The Tiger (German: Panzerkampfwagen VI Ausführung H; English: Panzer VI version H - nicknamed Tiger) was a German heavy tank designed by Henschel & Son in 1942. The Tiger I was designed to match the Soviet tanks encountered in early stages of the Eastern Front. They were complicated and difficult to produce, hence only a bit over 1300 were built and put into service, making their involvement limited. Despite its effectiveness, the Tiger's cost and poor reliability proved to be major flaws.
In Battlefield 1942, the Tiger is the Wehrmacht's and Afrika Korps' standard heavy tank, and is the equivalent of the Allied M10 and T-34. It has a main cannon with 30 rounds and a co-axial machine gun with 400 rounds.
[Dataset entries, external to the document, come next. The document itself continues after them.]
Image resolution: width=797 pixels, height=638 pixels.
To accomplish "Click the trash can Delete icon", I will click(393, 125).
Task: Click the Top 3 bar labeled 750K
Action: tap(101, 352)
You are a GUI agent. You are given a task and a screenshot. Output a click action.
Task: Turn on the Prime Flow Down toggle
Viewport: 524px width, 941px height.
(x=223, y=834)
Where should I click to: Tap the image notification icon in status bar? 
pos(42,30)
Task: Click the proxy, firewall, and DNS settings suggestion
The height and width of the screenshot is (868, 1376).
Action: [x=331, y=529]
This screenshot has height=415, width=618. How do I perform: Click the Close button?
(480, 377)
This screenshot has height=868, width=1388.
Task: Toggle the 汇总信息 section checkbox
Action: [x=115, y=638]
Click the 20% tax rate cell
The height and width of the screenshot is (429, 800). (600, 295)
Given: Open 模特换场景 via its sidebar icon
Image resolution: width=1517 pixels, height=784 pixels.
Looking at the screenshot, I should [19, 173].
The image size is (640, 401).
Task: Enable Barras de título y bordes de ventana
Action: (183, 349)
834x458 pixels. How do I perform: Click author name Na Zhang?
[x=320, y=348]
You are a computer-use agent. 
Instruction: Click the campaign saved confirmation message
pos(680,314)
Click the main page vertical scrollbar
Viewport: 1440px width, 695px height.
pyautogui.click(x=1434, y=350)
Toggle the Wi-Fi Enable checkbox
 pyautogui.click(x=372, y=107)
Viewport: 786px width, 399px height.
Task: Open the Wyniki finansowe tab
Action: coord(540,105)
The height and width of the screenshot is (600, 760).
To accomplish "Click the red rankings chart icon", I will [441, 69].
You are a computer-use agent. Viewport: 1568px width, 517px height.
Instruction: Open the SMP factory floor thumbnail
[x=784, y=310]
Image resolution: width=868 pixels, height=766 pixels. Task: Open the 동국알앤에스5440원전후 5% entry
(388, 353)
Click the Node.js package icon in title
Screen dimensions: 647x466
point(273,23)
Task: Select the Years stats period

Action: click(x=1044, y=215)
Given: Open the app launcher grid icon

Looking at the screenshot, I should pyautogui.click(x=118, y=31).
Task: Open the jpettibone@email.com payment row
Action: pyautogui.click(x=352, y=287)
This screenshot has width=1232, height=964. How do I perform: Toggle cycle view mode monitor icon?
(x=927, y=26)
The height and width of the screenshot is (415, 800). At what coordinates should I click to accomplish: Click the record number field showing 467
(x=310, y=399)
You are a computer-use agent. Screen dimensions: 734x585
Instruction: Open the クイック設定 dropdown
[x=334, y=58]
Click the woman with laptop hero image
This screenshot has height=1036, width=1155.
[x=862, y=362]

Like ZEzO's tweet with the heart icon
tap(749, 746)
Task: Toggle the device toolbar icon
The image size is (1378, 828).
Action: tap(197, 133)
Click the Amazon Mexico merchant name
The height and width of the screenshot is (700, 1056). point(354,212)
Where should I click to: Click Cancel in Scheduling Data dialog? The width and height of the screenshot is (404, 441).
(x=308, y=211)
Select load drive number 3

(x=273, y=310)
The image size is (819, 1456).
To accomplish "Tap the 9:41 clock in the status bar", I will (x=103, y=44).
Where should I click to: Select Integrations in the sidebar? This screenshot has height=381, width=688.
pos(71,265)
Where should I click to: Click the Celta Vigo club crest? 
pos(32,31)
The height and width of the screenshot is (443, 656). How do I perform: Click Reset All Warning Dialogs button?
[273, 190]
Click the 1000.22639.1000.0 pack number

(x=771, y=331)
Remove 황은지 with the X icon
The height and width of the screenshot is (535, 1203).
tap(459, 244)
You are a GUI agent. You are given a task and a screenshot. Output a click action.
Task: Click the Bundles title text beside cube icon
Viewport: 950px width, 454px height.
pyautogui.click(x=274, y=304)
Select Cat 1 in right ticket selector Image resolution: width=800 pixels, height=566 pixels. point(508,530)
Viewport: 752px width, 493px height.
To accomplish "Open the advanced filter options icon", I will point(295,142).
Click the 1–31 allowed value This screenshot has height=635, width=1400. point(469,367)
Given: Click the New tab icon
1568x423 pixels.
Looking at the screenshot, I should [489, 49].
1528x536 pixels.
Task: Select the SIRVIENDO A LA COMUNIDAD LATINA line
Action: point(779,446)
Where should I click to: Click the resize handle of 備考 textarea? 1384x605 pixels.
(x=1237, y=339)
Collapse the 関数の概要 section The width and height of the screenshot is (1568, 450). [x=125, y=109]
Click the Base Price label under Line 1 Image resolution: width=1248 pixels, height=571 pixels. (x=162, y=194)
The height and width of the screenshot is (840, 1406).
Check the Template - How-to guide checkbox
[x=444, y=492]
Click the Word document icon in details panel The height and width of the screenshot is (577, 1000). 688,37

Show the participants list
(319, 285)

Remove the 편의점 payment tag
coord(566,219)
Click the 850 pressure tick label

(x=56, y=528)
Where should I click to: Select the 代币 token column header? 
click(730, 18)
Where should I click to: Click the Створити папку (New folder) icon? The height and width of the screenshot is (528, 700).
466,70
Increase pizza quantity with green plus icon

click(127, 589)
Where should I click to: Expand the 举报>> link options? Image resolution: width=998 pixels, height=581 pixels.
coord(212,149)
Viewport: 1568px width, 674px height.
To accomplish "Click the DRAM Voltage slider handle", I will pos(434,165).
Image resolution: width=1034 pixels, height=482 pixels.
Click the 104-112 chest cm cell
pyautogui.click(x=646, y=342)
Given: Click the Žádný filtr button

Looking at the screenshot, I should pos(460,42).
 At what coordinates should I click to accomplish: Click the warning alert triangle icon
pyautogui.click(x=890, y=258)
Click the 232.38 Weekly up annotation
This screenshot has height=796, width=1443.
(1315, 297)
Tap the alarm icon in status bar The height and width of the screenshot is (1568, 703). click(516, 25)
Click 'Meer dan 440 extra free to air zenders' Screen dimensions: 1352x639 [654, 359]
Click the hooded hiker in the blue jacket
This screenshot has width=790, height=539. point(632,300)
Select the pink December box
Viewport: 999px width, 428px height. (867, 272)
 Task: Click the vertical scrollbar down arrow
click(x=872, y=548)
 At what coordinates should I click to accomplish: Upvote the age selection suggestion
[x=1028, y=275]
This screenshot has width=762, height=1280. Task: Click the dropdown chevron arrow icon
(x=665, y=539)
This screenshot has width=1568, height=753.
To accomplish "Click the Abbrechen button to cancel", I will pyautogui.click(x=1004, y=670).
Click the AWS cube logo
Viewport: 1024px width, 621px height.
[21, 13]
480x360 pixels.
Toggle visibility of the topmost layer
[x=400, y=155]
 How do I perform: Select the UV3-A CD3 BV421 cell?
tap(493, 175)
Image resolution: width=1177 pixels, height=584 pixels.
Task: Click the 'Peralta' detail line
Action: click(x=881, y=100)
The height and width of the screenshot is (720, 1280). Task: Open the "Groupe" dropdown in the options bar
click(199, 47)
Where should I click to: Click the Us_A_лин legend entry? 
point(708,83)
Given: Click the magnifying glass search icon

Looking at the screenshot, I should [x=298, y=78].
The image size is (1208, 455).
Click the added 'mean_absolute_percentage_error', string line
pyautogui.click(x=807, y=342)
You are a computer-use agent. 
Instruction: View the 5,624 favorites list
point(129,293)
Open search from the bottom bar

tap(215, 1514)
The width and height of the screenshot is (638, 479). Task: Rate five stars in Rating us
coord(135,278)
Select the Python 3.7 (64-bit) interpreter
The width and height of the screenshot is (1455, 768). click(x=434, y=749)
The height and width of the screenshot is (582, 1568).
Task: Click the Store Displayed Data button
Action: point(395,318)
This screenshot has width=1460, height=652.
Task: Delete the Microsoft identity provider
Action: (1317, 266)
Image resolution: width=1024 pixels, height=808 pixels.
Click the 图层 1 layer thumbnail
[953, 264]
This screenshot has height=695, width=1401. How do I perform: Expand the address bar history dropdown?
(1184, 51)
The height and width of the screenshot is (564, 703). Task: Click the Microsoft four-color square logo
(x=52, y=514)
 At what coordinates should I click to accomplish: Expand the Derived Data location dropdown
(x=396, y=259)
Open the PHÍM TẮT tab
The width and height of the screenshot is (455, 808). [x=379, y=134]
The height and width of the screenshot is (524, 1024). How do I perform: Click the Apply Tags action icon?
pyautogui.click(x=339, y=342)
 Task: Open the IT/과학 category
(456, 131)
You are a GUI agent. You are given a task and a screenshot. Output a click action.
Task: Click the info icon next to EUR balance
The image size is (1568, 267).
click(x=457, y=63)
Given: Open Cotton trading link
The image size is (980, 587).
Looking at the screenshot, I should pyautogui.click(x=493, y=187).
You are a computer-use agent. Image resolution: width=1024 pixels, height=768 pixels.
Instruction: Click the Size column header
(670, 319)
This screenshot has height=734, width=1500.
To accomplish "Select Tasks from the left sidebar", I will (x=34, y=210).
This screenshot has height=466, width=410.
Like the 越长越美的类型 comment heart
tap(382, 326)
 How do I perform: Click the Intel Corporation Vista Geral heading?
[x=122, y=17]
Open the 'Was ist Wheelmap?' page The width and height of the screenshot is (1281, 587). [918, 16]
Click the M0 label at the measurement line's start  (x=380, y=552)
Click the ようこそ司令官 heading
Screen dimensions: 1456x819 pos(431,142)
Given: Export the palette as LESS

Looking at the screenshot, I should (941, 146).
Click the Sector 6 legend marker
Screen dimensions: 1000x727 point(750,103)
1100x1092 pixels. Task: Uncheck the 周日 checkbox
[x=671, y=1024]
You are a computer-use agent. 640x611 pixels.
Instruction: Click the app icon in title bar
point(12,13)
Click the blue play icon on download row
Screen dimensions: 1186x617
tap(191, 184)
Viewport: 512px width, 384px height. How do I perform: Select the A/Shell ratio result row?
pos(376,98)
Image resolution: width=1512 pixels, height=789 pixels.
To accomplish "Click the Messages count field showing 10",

Being a heavy tank, it sports considerably more firepower and armor than medium tanks, the shells it fires dealing more damage and having a larger damage radius, and can itself withstand a great amount of enemy fire. It will, however, still succumb instantly when stepping on an Engineer's landmine, and can still be easily destroyed by explosive packs.
Like the other heavy tanks, rounds fired by its gun travel in a noticeable arc, slightly hampering its effectiveness at long ranges. Another disadvantage is its lack of a top-mounted machinegun, meaning it is more vulnerable to aerial attacks and infantry attacking from the rear.